STATED GOAL ::
Give the lines as a numbered list, starting at the first line of the records and ending at the line containing "Action: pyautogui.click(x=402, y=147)". Leave out blank lines.

Target position records ::
[start]

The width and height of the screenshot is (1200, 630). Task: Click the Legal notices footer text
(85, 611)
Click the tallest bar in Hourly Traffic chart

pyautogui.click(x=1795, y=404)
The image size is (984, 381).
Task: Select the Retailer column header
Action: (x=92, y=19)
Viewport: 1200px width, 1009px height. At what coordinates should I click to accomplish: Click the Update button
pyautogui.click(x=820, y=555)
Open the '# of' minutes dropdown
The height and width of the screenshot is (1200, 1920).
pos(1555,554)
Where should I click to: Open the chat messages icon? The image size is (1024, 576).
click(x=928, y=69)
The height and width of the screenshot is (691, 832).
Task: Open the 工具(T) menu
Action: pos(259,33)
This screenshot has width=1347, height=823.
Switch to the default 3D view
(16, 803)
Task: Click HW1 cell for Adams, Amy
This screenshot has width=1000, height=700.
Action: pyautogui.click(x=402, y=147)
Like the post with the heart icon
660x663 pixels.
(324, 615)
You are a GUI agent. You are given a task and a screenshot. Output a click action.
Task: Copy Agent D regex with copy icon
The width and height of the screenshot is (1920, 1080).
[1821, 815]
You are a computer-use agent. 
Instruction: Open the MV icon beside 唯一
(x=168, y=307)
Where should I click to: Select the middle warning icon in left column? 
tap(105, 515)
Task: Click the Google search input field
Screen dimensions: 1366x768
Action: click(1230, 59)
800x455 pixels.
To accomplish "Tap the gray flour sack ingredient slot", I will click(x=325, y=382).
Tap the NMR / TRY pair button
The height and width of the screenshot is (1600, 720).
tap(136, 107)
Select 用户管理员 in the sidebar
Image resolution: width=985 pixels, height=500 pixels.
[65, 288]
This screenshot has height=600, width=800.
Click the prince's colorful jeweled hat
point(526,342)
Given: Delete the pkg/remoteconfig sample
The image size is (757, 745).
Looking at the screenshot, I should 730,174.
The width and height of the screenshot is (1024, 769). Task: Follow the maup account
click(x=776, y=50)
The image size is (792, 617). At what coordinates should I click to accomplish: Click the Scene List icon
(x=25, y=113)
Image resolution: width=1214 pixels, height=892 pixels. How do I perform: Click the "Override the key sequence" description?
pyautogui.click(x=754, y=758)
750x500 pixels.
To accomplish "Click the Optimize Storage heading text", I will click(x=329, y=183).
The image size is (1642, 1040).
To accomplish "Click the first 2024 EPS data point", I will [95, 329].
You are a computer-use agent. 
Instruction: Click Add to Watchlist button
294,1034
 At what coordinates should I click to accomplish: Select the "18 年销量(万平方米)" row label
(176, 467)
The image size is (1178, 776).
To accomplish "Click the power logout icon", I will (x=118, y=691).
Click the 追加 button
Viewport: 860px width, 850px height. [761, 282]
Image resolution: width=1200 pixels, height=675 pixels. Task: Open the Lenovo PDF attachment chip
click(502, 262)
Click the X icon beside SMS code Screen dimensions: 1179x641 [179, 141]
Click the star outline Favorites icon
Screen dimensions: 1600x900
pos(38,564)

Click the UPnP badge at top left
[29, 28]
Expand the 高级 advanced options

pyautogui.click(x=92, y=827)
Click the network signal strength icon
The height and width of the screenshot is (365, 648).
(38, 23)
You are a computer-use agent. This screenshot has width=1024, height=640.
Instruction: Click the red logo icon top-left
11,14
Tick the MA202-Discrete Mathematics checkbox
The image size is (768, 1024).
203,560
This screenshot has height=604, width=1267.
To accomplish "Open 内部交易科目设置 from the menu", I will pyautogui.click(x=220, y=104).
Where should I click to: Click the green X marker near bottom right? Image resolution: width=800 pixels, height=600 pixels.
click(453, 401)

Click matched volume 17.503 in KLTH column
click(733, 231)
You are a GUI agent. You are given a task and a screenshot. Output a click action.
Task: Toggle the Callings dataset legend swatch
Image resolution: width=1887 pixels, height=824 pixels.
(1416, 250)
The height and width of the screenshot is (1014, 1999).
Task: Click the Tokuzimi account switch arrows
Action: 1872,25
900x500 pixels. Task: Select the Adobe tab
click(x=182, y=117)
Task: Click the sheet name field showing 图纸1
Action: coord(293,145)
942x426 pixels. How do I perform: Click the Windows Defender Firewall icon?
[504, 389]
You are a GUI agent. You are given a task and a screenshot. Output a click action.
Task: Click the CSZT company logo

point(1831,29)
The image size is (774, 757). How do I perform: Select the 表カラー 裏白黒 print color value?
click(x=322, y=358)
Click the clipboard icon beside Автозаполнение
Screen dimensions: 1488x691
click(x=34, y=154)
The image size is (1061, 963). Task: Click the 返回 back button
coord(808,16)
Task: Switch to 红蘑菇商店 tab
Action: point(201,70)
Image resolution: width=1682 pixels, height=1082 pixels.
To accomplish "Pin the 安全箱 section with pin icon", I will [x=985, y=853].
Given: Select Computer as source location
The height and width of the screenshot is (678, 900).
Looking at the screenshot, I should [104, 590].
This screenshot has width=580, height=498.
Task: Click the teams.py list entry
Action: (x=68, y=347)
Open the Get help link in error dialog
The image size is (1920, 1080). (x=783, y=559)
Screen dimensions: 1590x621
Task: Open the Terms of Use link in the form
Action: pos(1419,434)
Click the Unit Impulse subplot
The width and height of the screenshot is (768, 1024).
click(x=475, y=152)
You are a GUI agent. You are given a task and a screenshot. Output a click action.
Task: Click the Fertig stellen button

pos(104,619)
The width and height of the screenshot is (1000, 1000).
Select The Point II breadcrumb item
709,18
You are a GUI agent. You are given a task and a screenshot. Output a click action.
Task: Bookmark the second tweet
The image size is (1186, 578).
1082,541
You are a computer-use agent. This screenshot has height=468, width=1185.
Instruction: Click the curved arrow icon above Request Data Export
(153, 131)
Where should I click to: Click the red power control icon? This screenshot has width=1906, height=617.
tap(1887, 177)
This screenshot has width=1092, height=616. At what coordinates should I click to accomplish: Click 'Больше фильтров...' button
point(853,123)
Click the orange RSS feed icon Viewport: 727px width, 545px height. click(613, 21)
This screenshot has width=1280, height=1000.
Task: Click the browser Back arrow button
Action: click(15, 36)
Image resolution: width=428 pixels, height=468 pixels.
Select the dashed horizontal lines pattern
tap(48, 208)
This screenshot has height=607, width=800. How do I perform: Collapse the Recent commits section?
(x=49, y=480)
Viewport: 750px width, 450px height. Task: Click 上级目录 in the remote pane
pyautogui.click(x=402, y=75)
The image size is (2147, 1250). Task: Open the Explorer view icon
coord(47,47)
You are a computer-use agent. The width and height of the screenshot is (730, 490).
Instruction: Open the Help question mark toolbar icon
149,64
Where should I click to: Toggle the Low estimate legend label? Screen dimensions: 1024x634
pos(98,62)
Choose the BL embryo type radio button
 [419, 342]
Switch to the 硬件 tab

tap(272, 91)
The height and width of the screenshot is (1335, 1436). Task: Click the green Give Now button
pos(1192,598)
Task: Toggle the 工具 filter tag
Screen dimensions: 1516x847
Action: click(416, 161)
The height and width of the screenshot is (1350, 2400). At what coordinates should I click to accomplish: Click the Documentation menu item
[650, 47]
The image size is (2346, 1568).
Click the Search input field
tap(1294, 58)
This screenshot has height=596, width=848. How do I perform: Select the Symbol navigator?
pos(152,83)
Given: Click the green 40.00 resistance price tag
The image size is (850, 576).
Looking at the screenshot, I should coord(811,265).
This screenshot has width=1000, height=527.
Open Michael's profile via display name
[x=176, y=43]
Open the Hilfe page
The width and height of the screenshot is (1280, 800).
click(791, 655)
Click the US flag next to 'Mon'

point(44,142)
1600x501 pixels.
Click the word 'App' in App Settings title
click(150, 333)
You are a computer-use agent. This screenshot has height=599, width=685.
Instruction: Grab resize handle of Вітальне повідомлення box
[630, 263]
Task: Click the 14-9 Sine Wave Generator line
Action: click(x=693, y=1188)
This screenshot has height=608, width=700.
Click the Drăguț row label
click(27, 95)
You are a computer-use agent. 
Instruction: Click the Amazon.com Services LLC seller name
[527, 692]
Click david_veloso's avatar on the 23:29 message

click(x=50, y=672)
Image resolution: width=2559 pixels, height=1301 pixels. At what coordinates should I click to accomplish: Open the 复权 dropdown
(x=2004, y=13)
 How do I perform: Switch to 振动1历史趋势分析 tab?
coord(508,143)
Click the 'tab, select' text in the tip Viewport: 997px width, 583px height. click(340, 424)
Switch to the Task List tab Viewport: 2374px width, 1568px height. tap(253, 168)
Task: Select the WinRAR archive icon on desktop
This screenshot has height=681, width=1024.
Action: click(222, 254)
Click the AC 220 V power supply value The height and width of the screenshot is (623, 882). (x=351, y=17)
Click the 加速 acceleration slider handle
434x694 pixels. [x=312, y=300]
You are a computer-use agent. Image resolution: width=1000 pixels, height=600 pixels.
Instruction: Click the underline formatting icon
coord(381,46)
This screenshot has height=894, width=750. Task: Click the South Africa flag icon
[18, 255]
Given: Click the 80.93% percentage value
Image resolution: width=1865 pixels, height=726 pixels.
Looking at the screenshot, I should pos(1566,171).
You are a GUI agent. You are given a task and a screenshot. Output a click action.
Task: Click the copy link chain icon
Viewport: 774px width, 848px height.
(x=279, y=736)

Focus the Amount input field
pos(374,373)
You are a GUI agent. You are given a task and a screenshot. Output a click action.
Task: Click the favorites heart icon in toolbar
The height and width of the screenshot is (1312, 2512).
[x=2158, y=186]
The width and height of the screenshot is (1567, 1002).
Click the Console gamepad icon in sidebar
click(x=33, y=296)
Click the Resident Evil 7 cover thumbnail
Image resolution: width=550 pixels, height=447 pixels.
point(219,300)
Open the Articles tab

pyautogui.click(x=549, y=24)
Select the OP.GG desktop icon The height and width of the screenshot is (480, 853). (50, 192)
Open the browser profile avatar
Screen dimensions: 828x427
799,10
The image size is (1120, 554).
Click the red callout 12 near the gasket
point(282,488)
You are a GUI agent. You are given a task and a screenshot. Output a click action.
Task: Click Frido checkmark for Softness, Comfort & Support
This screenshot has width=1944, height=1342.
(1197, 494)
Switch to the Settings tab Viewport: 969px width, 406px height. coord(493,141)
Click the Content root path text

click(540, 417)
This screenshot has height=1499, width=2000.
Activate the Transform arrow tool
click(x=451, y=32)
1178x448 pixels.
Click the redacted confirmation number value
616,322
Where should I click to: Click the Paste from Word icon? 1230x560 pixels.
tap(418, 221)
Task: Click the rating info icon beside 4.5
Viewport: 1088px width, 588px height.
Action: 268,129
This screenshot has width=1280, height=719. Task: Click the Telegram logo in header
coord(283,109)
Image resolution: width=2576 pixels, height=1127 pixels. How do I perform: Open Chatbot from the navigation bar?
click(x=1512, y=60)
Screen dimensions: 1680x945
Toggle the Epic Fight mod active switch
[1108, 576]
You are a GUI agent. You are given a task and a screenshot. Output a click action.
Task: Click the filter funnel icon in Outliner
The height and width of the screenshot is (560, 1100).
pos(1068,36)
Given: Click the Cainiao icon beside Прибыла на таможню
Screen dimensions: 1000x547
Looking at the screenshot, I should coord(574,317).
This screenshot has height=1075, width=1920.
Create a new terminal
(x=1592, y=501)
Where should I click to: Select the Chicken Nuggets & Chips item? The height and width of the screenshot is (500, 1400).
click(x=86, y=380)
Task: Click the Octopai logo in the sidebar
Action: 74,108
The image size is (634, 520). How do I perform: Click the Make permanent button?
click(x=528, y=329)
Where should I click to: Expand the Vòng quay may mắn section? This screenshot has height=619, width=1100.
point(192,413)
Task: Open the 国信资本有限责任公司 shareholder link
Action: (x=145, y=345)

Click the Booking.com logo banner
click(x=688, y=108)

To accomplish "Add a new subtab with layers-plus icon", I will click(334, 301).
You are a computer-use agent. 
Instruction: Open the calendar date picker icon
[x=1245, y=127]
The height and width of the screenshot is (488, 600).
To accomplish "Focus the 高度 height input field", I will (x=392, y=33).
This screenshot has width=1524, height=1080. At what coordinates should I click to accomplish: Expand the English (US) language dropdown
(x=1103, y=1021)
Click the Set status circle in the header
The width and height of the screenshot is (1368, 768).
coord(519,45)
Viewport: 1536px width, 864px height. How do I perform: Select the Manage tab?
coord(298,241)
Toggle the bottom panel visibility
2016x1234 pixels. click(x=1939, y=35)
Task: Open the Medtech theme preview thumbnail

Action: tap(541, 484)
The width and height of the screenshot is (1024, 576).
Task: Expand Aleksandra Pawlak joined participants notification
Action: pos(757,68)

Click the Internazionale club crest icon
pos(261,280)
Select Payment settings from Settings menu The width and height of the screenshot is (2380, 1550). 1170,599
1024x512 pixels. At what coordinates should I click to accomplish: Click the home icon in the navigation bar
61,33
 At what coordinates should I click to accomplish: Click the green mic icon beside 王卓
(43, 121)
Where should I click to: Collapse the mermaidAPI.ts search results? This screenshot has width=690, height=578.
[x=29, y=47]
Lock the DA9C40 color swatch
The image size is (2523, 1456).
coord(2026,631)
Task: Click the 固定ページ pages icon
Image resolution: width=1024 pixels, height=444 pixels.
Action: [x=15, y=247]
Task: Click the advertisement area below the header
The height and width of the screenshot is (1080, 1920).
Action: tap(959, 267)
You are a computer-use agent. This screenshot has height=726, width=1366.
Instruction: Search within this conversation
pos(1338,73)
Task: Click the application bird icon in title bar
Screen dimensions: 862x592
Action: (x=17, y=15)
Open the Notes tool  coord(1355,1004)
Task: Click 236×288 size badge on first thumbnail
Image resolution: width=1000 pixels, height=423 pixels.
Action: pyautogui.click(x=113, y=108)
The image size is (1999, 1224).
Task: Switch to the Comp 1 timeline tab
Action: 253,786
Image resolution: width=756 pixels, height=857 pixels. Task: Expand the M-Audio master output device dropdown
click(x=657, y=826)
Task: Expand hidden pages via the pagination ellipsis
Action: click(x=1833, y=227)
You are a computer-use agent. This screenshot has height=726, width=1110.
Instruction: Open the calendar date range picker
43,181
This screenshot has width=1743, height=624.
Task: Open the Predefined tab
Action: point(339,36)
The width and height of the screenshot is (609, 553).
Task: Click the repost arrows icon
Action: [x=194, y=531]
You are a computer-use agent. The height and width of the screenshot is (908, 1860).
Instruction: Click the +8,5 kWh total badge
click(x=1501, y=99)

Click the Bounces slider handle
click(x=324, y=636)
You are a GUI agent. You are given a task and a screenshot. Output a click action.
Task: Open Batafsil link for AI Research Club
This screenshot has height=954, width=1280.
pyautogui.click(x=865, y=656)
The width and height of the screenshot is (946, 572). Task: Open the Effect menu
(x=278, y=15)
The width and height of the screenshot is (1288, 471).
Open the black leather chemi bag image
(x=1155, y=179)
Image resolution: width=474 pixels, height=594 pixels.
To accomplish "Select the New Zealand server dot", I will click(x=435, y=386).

[end]

REPLY TO THE TASK ::
1. The width and height of the screenshot is (1200, 630). Task: Click the Legal notices footer text
2. (85, 611)
3. Click the tallest bar in Hourly Traffic chart
4. pyautogui.click(x=1795, y=404)
5. The image size is (984, 381).
6. Task: Select the Retailer column header
7. Action: (x=92, y=19)
8. Viewport: 1200px width, 1009px height. At what coordinates should I click to accomplish: Click the Update button
9. pyautogui.click(x=820, y=555)
10. Open the '# of' minutes dropdown
11. The height and width of the screenshot is (1200, 1920).
12. pos(1555,554)
13. Where should I click to: Open the chat messages icon? The image size is (1024, 576).
14. click(x=928, y=69)
15. The height and width of the screenshot is (691, 832).
16. Task: Open the 工具(T) menu
17. Action: pos(259,33)
18. This screenshot has width=1347, height=823.
19. Switch to the default 3D view
20. (16, 803)
21. Task: Click HW1 cell for Adams, Amy
22. This screenshot has width=1000, height=700.
23. Action: pyautogui.click(x=402, y=147)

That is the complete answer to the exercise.